The aim of this study was to investigate the therapeutic value and safety of third-line treatment with mitomycin-C (MMC) and capecitabine (Xeloda) in patients with advanced colorectal cancer pretreated with combination regimens including 5-fluorouracil (5-FU), folinic acid (FA) and irinotecan (CPT-11) or 5-FU, FA and oxaliplatin (L-OHP). A total of 21 patients (M/F 16/5, median age 60.0 years) with advanced colorectal cancer, all of whom had developed progressive disease while receiving or within 6 months of discontinuing two sequential chemotherapy lines with 5-FU, FA and CPT-11 or 5-FU, FA and L-OHP, were accrued to this study. At the time of their relapse or progression, cytotoxic chemotherapy, consisting of intravenous MMC 7 mg/m(2) on therapeutic day 1 plus oral capecitabine 1000 mg/m(2) twice daily on days 1-14, was initiated.
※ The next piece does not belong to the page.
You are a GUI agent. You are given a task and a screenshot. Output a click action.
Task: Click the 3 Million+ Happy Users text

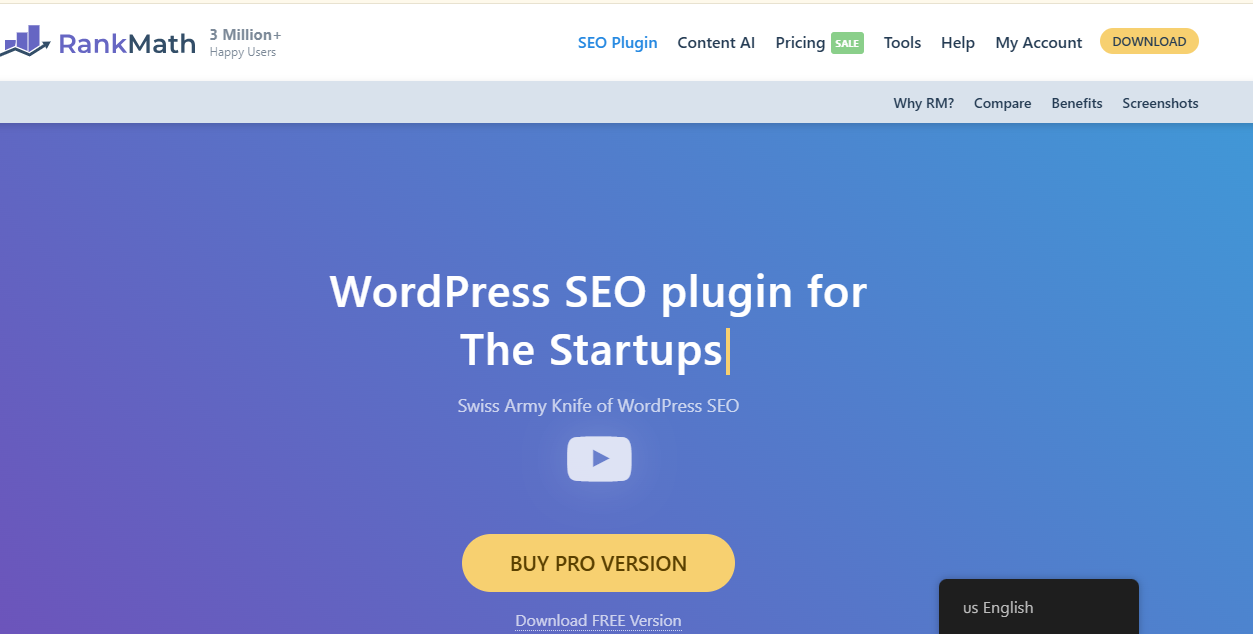[245, 42]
After rest for 7 days, capecitabine 1000 mg/m(2) twice daily was administered on days 22-35 followed by 7 days rest. Treatment courses were repeated every 6 weeks unless there was evidence of progressive disease, unacceptable toxicity or patient refusal of treatment. All the patients were assessable for toxicity and 19 for response. The median number cycles of chemotherapy was two (range one to four). Only 1 patient (4.8%) had a partial response, 4 patients (19.0%) had stable disease, and 14 patients (66.7%) progressed. The median follow-up period was 7.3 months and median time to progression was 2.6 months. The median overall survival was 6.8 months. No toxic deaths occurred. Toxicities of third-line treatment were mild and manageable. As NCI/NIH common toxicity criteria, grade 3/4 anemia, neutropenia and thrombocytopenia occurred in two, one and one patients, respectively. Our findings suggest that the combination of MMC and capecitabine in patients with advanced colorectal cancer pretreated with combination regimens including 5-FU, FA and CPT-11 or 5-FU, FA and L-OHP is safe. However, this regimen had a poor response rate and no definitive contribution to increasing patients' overall survival time. Further evaluation of other salvage regimens seems to be warranted.